---------- INFORMATION

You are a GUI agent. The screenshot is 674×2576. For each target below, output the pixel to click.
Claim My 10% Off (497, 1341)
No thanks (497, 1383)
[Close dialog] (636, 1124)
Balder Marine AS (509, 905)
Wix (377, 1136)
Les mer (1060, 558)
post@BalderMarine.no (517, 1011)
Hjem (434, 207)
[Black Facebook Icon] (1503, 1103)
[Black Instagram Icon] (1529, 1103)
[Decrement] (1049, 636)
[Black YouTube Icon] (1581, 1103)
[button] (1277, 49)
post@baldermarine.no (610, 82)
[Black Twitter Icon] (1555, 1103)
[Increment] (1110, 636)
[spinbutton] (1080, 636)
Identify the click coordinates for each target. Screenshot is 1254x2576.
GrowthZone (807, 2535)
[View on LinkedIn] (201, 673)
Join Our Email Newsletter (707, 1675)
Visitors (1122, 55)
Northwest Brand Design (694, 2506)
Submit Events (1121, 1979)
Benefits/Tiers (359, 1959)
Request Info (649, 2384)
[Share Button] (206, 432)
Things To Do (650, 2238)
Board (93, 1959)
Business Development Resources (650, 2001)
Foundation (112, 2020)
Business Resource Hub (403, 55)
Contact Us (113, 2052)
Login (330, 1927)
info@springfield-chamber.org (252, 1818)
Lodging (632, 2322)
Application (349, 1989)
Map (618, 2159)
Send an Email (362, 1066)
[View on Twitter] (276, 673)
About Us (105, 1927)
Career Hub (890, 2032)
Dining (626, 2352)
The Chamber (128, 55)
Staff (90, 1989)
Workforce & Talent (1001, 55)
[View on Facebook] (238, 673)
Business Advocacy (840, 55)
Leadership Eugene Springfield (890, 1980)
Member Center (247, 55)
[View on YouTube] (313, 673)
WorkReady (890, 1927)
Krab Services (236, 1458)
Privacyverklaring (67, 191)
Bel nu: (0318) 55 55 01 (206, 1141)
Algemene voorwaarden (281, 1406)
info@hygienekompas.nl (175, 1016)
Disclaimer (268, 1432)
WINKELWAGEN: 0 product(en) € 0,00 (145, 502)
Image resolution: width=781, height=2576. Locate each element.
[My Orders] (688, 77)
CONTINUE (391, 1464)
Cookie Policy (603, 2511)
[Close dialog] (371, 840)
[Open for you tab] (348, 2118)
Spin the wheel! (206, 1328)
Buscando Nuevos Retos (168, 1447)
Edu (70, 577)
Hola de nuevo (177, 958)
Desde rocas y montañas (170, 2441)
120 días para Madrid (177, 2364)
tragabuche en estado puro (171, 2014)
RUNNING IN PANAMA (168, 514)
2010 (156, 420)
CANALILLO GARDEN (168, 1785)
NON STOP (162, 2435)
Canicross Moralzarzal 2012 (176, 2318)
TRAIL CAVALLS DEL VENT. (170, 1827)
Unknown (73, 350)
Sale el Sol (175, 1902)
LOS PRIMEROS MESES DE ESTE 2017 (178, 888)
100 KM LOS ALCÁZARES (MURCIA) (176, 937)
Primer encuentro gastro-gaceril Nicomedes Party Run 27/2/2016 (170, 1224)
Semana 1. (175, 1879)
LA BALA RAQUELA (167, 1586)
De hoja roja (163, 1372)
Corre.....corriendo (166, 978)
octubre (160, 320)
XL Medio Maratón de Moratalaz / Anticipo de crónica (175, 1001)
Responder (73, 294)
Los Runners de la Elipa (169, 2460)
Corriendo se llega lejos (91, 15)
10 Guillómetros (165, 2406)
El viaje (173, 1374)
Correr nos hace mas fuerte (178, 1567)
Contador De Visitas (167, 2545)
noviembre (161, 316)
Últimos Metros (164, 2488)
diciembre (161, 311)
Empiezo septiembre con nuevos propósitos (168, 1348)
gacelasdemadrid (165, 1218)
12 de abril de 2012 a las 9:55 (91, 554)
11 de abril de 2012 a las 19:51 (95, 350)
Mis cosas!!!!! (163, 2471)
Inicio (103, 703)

--------------------

TRY IT:
Give back the lines above exactly, from the one with "Canicross Moralzarzal 2012 (176, 2318)" through the last line.

REPLY:
Canicross Moralzarzal 2012 (176, 2318)
TRAIL CAVALLS DEL VENT. (170, 1827)
Unknown (73, 350)
Sale el Sol (175, 1902)
LOS PRIMEROS MESES DE ESTE 2017 (178, 888)
100 KM LOS ALCÁZARES (MURCIA) (176, 937)
Primer encuentro gastro-gaceril Nicomedes Party Run 27/2/2016 (170, 1224)
Semana 1. (175, 1879)
LA BALA RAQUELA (167, 1586)
De hoja roja (163, 1372)
Corre.....corriendo (166, 978)
octubre (160, 320)
XL Medio Maratón de Moratalaz / Anticipo de crónica (175, 1001)
Responder (73, 294)
Los Runners de la Elipa (169, 2460)
Corriendo se llega lejos (91, 15)
10 Guillómetros (165, 2406)
El viaje (173, 1374)
Correr nos hace mas fuerte (178, 1567)
Contador De Visitas (167, 2545)
noviembre (161, 316)
Últimos Metros (164, 2488)
diciembre (161, 311)
Empiezo septiembre con nuevos propósitos (168, 1348)
gacelasdemadrid (165, 1218)
12 de abril de 2012 a las 9:55 (91, 554)
11 de abril de 2012 a las 19:51 (95, 350)
Mis cosas!!!!! (163, 2471)
Inicio (103, 703)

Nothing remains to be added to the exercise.